"Os povos indígenas não estão agricultando vossas terras, mas pra que isso não aconteça alguém está ganhando alguma coisa" – Deputado Zé Trovão
Na segunda-feira, dia cinco de junho, ocorreu uma audiência pública na Comissão do Meio Ambiente e Desenvolvimento sustentável (CMAD) com o tema “Agricultura, Meio Ambiente e autonomia indígena”.
O deputado Zé Trovão (PL/SC) coordenou essa discussão e começou dizendo "Todos os indígenas, vocês sabem muito bem disso, tem morrido de fome todos o dias no Brasil. Pessoas que não são assistidas muito menos pelas ONGS e não podem usar suas terras pra fomentar suas próprias riquezas”, levantando o debate sobre a efetividade das ONGS, além dos empecilhos enfrentados pelos povos originários para usufruir da própria terra.
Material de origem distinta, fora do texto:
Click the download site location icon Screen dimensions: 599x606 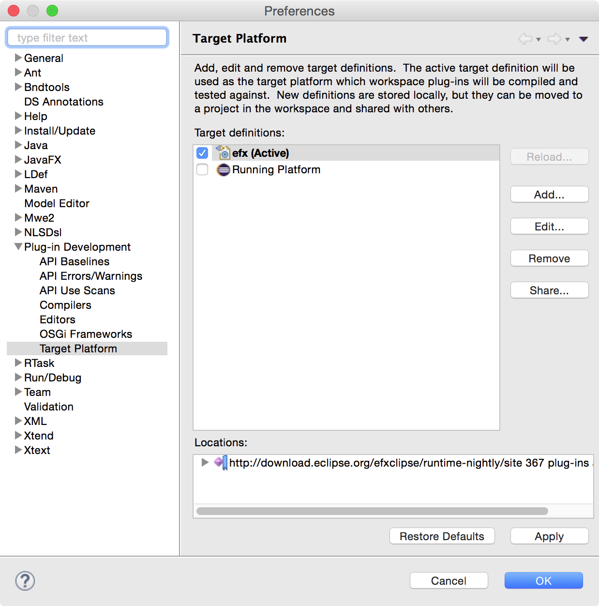221,463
Inclusive muitos desses assuntos também foram abordados na “A Voz das Etnias”, onde representantes de 27 etnias estiveram presentes relatando suas vivências e debatendo soluções e parcerias. Alinhada com essa proposta, a Deputada Amália Barros (PL/MT) ressalta “A gente não pode admitir que o povo indígena fique refém de ongs e de pessoas não indígenas dizendo o que é ou não bom pra eles, é muito importante esse momento de dar voz a vocês”
É de suma importância, pontuar que o Ecossistema Dakila iniciou essa conversação com os povos originários, criando “A voz das etnias” em março desse ano. O quadro tem intuito de propagar a voz das comunidades indígenas sem intervenção das mídias, além de criar parcerias benéficas para ambos os lados.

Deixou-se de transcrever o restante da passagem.